行きつ戻りつ、少しずつ寒さがほどけて春らしくなっていく。春夏秋冬、それぞれに移ろう時季を楽しむ季語はあれど、冬から春にかけての変わり目は、特に語彙が豊かなように思う。

春先に強い風が吹けば、SNSのトレンドワードに「春一番」があがる。
気象庁の定義では、立春から三月半ばごろまでに、日本海に発達した低気圧により最初に吹いた南よりの風。もともと西日本の方言だったものを民俗学者の宮本常一が採集し、歳時記で紹介されるようになったという。全国的には比較的新しい言葉だが、いやだからこそなのか、現代では季節の言葉として定着している。

天気予報といえば「暦の上では春ですが、」という定型句もよく使われる。我々はなんとなく春は暖かいものと思い込んでいるけれど、立春を過ぎても暖かい日はなかなかやってこない。

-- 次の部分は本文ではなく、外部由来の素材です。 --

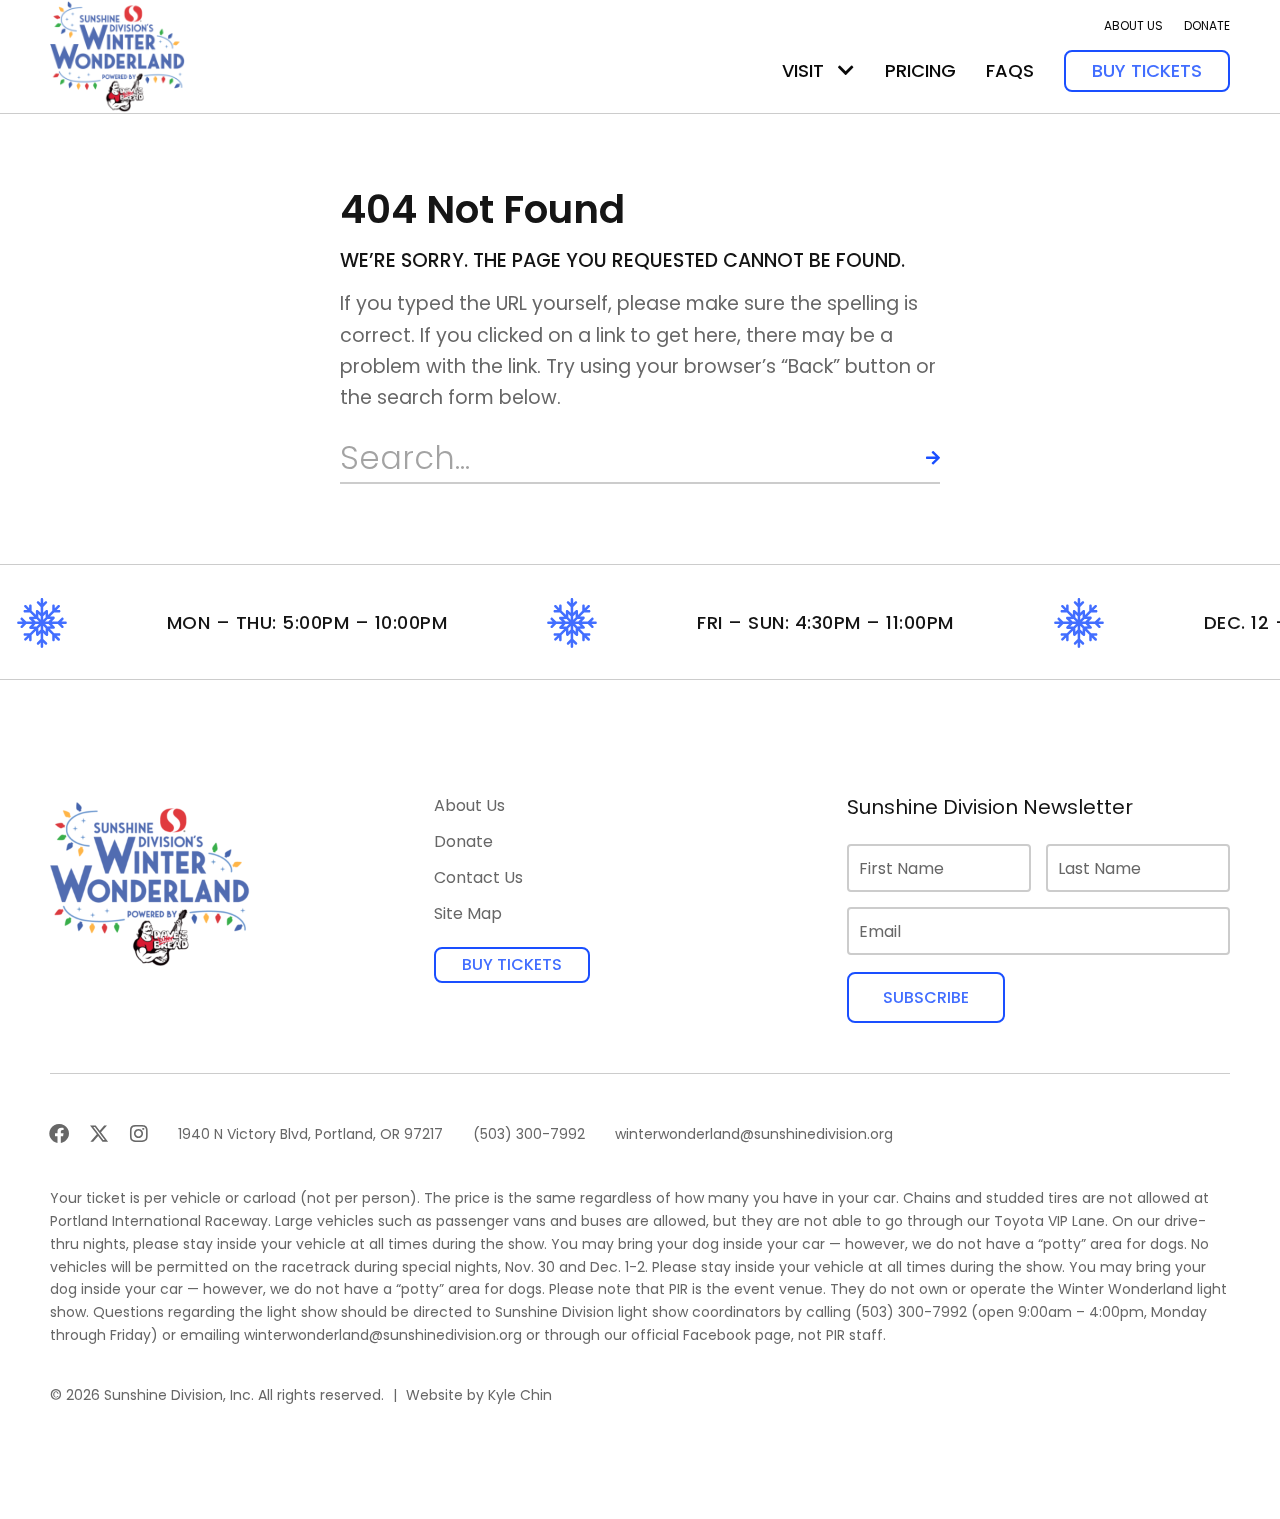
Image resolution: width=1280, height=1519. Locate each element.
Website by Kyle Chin (479, 1395)
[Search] (915, 458)
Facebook (717, 1335)
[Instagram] (139, 1134)
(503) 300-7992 (911, 1312)
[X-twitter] (99, 1134)
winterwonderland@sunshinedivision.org (383, 1335)
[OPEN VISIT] (846, 70)
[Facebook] (59, 1134)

だから「名のみの春」などという言葉まで使ってしまうのだが、実はこれも吉丸一昌作詞の唱歌「早春賦」で広まった新しい言葉らしい。
以前、別の場所にも書いたが、一年を四等分した暦本来の意味からすれば本末転倒でも、「名のみの春」の感覚は現代人には広く支持されている。
季節や暦の感覚が乏しくなった時代だからこそ生まれたり、再認識されるようになったりする言葉がある。
歴史の浅い、バーチャルな季語を嫌う人もいるけれど、新しい、軽い手ざわりも捨て難い。そして多くの人に愛されて、厚みを増していくのだ。